1 The global sustainability crisis

2 The dreaded big brother top-down imposed solution problem

3 The fox in the henhouse problem

4 The babylonic confusion problem

5 The problem of information overload in the unfinished global forum

6 The perplexing participation paradox

7 The problem of the missing link between discussion and decision

8 The neglected planning argument (‘weighing the pros & cons’) problem

9 The virtues to vices problem (the vicious cycle of virtue to vice)

10 The problem of the control of power

11 The problem of ensuring adherence to agreed-upon solutions: sanctions

12 The problem of nonperforming measures of performance

P R O B L E M   D E T A I L S

1 The global sustainability crisis

This is the problem that led UN Secretary General Ban Ki-Moon to issue his call for ‘revolutionary thinking and action to ensure an economic model for survival’ at the 2011 Wold Economic Forum in Davos: itself a nest of related problems:
– dwindling resources, food, water, energy
for a growing world population;
– climate change, environmental degradation
– hunger, poverty, inequality; human rights
– disasters
– corruption, government mismanagement
etc.

The following problems are a subset of problem facets related to the global sustainability crisis. The list is not an exhaustive account of all problems that make up the global crisis; they are selected because they are seen as key interconnected factors, and to show how some solution ideas can address this network of problems.

2   The dreaded ‘big brother’ top-down imposed solution problem

The intent or mere perception that such a ‘model for survival’ might be a one-size-fits all overall solution imposed top-down by some global authority, ignoring local, regional, cultural conditions — and therefore causing new problems, conflicts, and resistance. There are both social and logical reasons for the position that global solutions must instead emerge from a global discourse with wide and easily accessible participation.
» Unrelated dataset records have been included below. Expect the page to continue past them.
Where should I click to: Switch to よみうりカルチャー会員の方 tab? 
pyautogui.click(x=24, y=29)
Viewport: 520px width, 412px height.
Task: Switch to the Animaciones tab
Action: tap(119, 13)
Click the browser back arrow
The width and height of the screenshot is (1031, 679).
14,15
This is also true with respite to the next issue:

3    The ‘fox in the henhouse’ problem

The problem (reinforced by the very nature of the audience to which the Secretary General addressed his call) that the entities called upon and commanding the resources for developing and implementing any global solutions might be the very ones responsible
for generating many of the problems — and therefore being justly or unjustly suspected of pursuing their agenda more than the common good.

4    The babylonic confusion problem

There are already many impressive efforts underway to address these problems — mostly at the small and local level. But coordination and communication between these efforts is severely hampered by the differences not only between natural languages, but also between different cultural mindsets, ‘ways of talking’ about problems, approaches and solutions, between the specialized vocabulary of different disciplines (even between different schools of thought within the same fields) and their arcane acronyms.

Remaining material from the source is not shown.